Question. A game consists of tossing a one rupee coin 3 times and noting its outcome each time. Hanif wins if all the tosses give the same result i.e., three heads or three tails, and loses otherwise. Calculate the probability that Hanif will lose the game.
Answer: Let T denotes the tail and H denotes the head.
∴ All the possible outcomes are:
H H H,     H H T,     H T T,     T T T,     T T H,     T H T,     T T H,     H T H
∴ Number of all possible outcomes = 8
Let the event that Hanif will lose the game be denoted by E.
∴ Favourable events are:
H H T,     H T H,     T H H,     T H T ,     T T H,     H T T
⇒ Number of favourable outcomes = 3
∴ P (E) = 6/8 = 3/4

Question. A die is thrown twice. What is the probability that
(i) 5 will not come up either time? (ii) 5 will come up at least once?
[Hint: Throwing a die twice and throwing two dice simultaneously are treated as the same experiment.]
Answer: Since, throwing a die twice or throwing two dice simultaneously is the same.
∴ All possible outcomes are:
(1, 1); (1, 2); (1, 3); (1, 4); (1, 5); (1, 6)
(2, 1); (2, 2); (2, 3); (2, 4); (2, 5); (2, 6)
(3, 1); (3, 2); (3, 3); (3, 4); (3, 5); (3, 6)
(4, 1); (4, 2); (4, 3); (4, 4); (4, 5); (4, 6)
(5, 1); (5, 2); (5, 3); (5, 4); (5, 5); (5, 6)
(6, 1); (6, 2); (6, 3); (6, 4); (6, 5); (6, 6)

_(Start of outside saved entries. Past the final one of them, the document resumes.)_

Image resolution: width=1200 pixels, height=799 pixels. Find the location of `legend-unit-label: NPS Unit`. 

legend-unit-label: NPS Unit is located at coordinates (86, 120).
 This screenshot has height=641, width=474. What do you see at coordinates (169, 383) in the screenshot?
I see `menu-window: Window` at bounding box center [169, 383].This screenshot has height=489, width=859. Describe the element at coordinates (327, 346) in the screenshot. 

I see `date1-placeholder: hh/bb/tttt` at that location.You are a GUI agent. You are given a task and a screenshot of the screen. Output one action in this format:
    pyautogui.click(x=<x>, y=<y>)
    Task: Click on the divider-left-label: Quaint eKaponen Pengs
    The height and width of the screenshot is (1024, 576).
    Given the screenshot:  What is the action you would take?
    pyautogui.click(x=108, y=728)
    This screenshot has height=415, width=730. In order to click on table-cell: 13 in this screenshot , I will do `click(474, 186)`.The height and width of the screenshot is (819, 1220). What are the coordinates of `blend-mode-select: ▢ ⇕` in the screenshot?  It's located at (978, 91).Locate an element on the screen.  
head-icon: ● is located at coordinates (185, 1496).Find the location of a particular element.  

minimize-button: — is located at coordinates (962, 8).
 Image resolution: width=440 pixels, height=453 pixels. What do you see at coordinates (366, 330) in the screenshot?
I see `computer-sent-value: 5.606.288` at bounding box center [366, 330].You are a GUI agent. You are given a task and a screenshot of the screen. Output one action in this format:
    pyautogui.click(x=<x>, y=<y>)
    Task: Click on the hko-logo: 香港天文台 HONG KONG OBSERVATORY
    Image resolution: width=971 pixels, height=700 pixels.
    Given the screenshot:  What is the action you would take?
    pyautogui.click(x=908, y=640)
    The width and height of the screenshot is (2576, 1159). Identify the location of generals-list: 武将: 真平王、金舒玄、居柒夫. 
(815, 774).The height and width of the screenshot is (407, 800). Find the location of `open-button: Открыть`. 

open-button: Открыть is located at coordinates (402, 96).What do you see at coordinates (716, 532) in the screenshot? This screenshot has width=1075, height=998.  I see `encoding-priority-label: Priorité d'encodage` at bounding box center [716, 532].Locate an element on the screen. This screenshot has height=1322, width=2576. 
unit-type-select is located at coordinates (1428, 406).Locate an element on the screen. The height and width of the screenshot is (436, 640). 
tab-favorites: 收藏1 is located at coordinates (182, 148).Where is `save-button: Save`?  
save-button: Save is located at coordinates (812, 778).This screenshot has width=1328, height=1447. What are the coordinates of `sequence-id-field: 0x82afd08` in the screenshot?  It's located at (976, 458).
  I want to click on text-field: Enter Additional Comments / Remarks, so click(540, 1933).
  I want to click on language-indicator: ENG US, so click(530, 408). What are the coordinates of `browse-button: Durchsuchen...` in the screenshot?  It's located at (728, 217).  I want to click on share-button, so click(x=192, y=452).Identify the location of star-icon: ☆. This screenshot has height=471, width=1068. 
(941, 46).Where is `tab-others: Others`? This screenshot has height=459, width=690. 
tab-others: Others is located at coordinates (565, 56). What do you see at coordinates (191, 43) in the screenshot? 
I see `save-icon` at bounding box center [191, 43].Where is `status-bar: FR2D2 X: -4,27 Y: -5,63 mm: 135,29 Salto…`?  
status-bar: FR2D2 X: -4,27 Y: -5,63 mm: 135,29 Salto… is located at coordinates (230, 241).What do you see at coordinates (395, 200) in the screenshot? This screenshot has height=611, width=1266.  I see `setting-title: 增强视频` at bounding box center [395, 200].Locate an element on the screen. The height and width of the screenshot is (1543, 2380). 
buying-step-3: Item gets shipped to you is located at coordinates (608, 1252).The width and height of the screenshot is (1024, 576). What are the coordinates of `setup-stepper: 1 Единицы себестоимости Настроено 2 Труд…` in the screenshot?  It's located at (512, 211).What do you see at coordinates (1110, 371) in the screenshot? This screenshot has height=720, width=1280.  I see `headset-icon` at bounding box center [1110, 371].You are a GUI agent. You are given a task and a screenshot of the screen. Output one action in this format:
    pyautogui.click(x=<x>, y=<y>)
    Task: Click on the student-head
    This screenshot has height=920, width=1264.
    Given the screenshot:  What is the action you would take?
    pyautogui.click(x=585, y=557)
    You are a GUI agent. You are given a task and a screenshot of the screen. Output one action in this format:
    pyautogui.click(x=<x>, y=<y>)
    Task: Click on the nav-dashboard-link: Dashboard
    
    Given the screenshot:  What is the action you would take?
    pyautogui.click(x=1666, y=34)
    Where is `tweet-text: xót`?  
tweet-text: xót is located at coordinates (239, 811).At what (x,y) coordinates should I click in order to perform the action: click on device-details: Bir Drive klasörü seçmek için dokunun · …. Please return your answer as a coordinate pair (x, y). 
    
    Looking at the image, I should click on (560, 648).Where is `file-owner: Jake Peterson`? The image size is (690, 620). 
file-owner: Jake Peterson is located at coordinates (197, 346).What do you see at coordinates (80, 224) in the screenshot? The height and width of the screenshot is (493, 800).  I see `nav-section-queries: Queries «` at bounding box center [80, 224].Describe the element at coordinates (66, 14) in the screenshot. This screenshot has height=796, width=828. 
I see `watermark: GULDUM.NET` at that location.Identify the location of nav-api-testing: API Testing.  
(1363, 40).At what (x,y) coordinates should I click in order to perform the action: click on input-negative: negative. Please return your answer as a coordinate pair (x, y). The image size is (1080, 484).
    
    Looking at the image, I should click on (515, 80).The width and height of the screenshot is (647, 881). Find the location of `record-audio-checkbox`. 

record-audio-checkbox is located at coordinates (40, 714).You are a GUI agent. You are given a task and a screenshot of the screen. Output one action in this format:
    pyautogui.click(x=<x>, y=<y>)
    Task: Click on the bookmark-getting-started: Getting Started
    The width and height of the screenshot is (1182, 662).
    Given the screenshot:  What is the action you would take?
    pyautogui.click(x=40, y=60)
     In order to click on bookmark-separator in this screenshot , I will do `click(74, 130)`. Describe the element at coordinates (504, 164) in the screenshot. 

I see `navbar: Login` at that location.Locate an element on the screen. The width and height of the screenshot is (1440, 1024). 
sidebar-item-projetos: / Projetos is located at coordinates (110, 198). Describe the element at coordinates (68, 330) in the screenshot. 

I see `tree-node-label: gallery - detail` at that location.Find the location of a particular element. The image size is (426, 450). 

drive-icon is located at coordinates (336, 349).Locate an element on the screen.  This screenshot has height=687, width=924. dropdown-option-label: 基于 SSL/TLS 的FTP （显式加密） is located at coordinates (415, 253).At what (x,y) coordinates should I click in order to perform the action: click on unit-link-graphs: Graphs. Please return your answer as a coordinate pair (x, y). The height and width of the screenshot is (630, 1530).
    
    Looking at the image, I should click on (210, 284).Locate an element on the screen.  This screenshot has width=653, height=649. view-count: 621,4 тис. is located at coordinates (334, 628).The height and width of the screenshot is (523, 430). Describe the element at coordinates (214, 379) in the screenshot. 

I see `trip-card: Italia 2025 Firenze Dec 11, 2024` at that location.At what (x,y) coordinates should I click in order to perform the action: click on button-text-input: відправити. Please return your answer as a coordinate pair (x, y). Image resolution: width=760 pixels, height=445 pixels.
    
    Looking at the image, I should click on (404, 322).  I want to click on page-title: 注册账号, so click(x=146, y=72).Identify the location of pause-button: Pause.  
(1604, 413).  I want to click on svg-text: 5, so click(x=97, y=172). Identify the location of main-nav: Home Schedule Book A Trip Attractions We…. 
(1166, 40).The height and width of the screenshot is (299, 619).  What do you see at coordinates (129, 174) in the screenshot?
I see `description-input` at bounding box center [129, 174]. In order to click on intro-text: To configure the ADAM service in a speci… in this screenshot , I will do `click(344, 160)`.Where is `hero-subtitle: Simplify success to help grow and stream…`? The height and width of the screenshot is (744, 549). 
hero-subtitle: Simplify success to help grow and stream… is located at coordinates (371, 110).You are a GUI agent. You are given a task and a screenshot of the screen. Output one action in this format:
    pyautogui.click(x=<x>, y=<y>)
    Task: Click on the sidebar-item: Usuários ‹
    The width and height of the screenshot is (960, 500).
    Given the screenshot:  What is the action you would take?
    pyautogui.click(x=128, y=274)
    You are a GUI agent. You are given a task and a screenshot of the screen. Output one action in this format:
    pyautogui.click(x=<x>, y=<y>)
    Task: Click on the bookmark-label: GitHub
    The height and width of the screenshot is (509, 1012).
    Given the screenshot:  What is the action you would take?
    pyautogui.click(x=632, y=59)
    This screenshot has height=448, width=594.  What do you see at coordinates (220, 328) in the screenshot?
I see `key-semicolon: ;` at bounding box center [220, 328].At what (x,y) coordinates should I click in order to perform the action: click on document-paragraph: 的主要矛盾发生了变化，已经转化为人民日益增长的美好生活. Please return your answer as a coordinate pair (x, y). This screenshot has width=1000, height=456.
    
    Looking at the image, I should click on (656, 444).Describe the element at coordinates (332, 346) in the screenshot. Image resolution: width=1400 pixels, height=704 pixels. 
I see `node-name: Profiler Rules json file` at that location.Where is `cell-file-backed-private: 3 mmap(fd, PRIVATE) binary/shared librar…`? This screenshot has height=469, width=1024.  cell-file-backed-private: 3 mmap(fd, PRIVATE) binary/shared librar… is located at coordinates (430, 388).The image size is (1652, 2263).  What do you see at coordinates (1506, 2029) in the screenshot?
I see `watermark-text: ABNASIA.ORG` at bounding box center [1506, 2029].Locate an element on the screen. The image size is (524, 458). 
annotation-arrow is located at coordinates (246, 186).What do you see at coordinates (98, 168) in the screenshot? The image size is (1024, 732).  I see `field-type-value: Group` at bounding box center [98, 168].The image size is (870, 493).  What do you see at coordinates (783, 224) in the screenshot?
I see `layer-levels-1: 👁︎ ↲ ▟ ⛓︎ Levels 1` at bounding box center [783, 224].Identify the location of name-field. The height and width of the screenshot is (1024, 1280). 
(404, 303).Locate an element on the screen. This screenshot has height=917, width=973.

∴ All possible outcomes = 36
(i) Let E be the event that 5 does not come up either time, then
The favourable outcomes are [36 − (5 + 6)] = 25
⇒ P(E) = 25/36
(ii) Let N be the event that 5 will come up at least once, then Number of favourable outcomes = 5 + 6 = 11
∴ P(N) = 11/36

Question. Which of the following arguments are correct and which are not correct? Give reasons for your answer.
(i) If two coins are tossed simultaneously there are three possible outcomes—two heads, two tails or one of each. Therefore, for each of these outcomes, the probability is 1/3.
(ii) If a die is thrown, there are two possible outcomes—an odd number or an even number.
Therefore, the probability of getting an odd number is 1/2.
Answer: (i) Not correct.
Because, the situation ‘one of each’ can result in two ways HT and TH.
∴ The probability = 1/4.
(ii) Correct.
Because the two outcomes are possible.